O episódio marca mais um momento de desgaste na relação entre o Executivo e o Legislativo. Mesmo partidos com participação no governo contribuíram para a rejeição do veto, sinalizando dificuldades de articulação política do Planalto.
Entre as siglas que ocupam ministérios, houve apoio significativo à mudança no texto legal, que pode impactar condenações relacionadas aos atos de 8 de janeiro e, potencialmente, beneficiar figuras políticas como o ex-presidente Jair Bolsonaro.
O comportamento das legendas revelou falta de alinhamento interno. O Partido Socialista Brasileiro, aliado histórico desde a eleição de 2022 e ligado ao vice-presidente Geraldo Alckmin, registrou votos favoráveis à derrubada, mesmo integrando o núcleo governista.
Já o Partido Democrático Trabalhista apresentou divisão entre seus parlamentares. A legenda, que comanda a área da Previdência, vive um momento de reorganização interna após mudanças recentes e ensaios de afastamento político do governo.

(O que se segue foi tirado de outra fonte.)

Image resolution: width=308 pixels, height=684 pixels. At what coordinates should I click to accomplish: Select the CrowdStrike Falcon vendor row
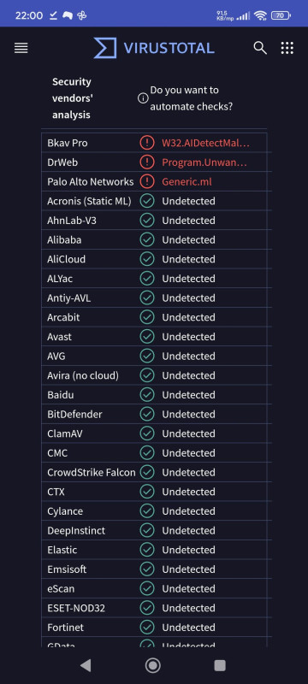157,473
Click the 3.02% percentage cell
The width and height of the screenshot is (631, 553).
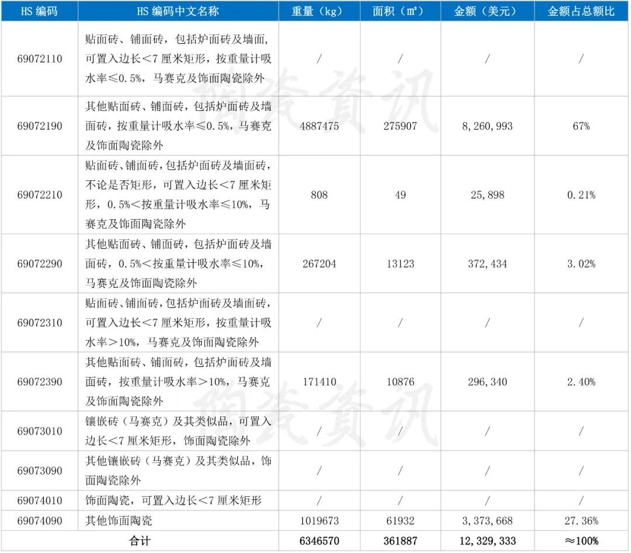point(581,264)
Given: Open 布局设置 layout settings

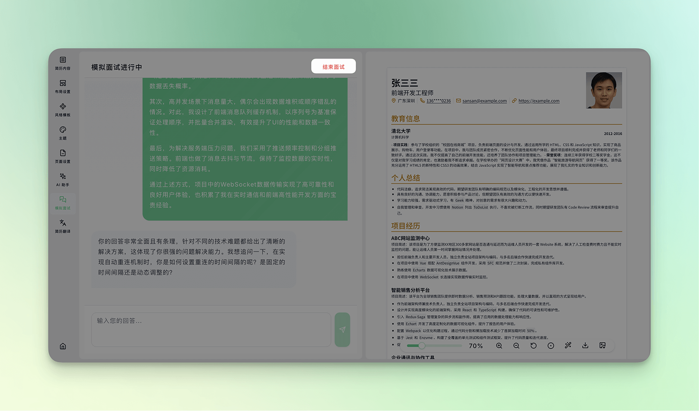Looking at the screenshot, I should coord(62,86).
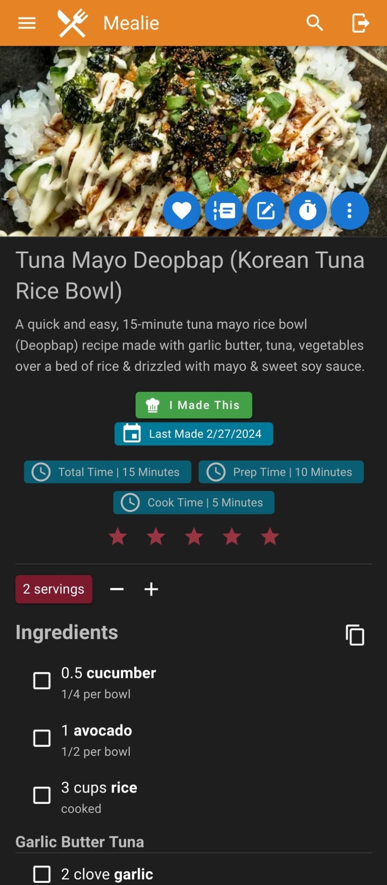The width and height of the screenshot is (387, 885).
Task: Open the hamburger navigation menu
Action: (27, 23)
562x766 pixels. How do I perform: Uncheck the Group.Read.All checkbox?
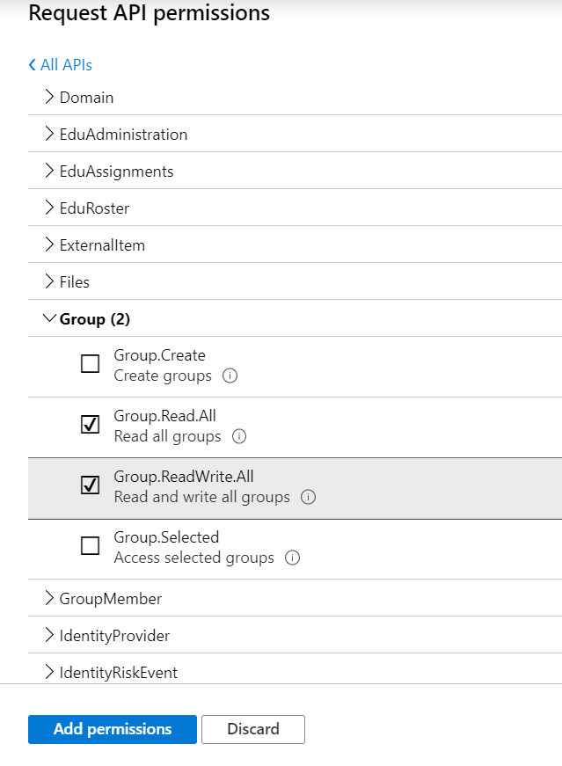click(x=90, y=424)
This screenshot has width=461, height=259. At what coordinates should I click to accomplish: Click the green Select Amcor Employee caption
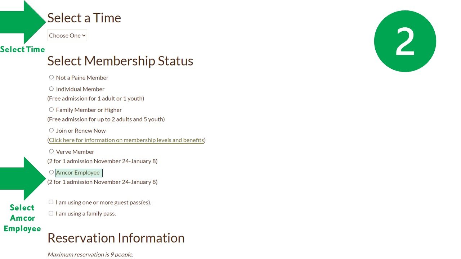click(x=22, y=218)
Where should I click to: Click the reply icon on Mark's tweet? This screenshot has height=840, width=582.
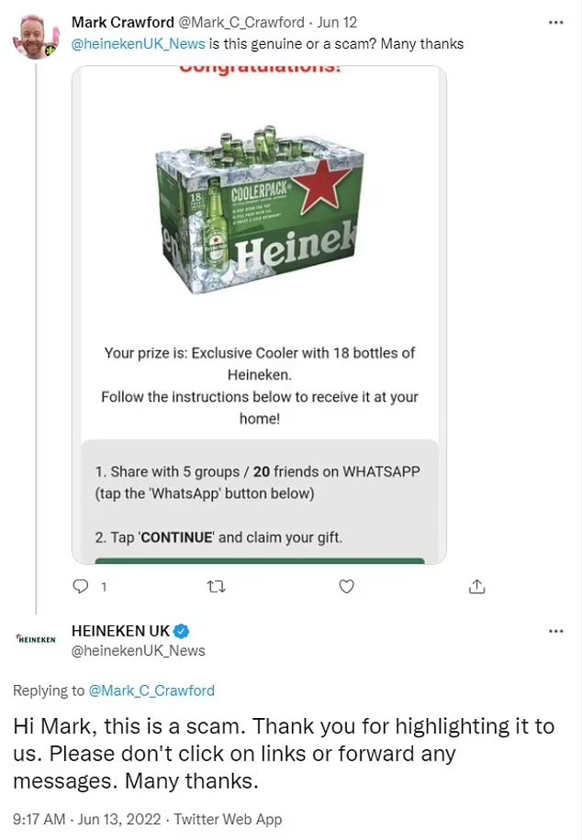coord(81,586)
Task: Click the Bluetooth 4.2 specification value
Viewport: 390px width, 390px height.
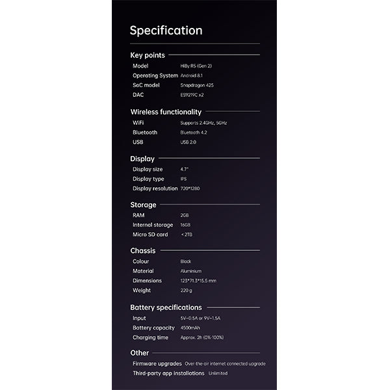Action: 194,133
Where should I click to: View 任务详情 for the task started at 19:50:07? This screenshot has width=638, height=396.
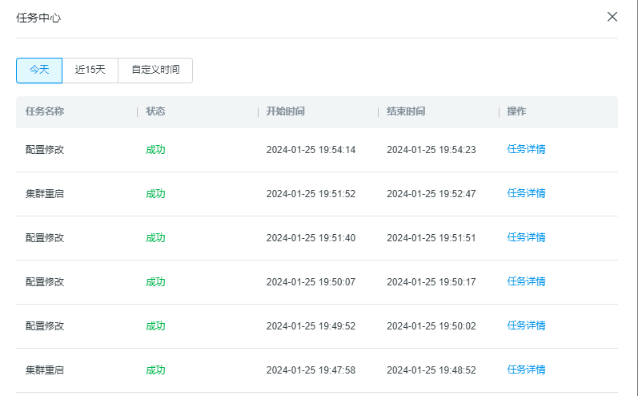pos(526,281)
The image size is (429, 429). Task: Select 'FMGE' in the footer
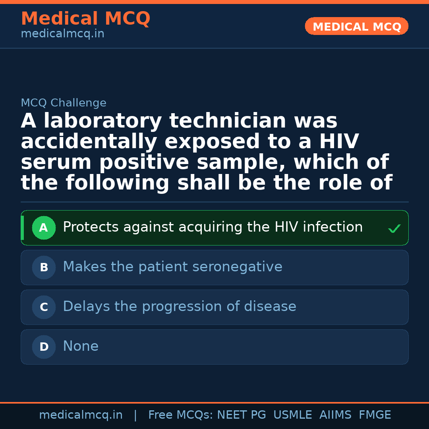click(375, 415)
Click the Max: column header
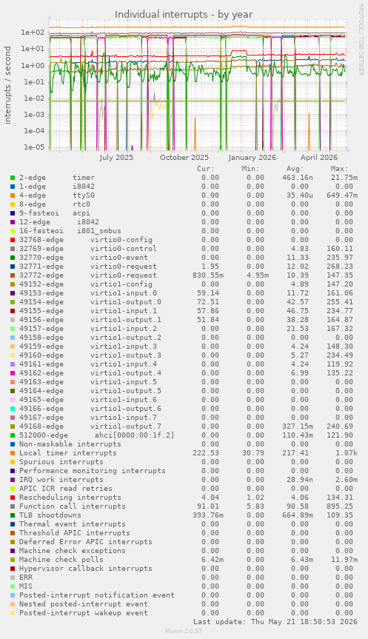The width and height of the screenshot is (368, 639). pos(339,169)
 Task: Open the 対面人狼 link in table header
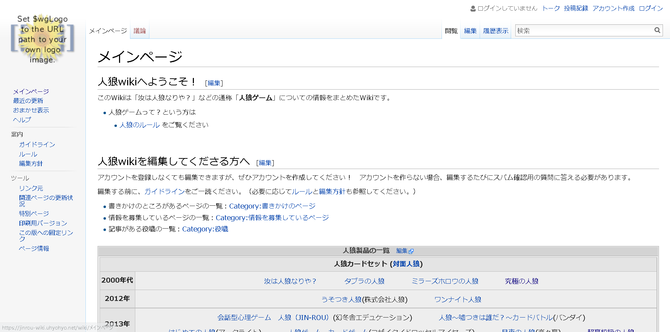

Siglas do chamado Centrão também tiveram papel relevante. O União Brasil concentrou grande número de votos contrários ao veto, apesar de ocupar espaços estratégicos na administração federal. O partido mantém influência em ministérios importantes e conta com articulação de lideranças como Davi Alcolumbre.
O Movimento Democrático Brasileiro seguiu a mesma linha, reforçando o cenário de fragmentação. A legenda integra a base por meio de pastas relevantes, mas não apresentou coesão na votação.
Outros partidos que haviam ocupado ministérios até recentemente, como Progressistas e Republicanos, também contribuíram de forma majoritária para a derrubada do veto, consolidando o resultado desfavorável ao governo.
A decisão do Congresso evidencia um ambiente político mais complexo para o Executivo, com aliados adotando posições independentes em pautas sensíveis e reforçando a necessidade de recomposição de articulações para votações futuras.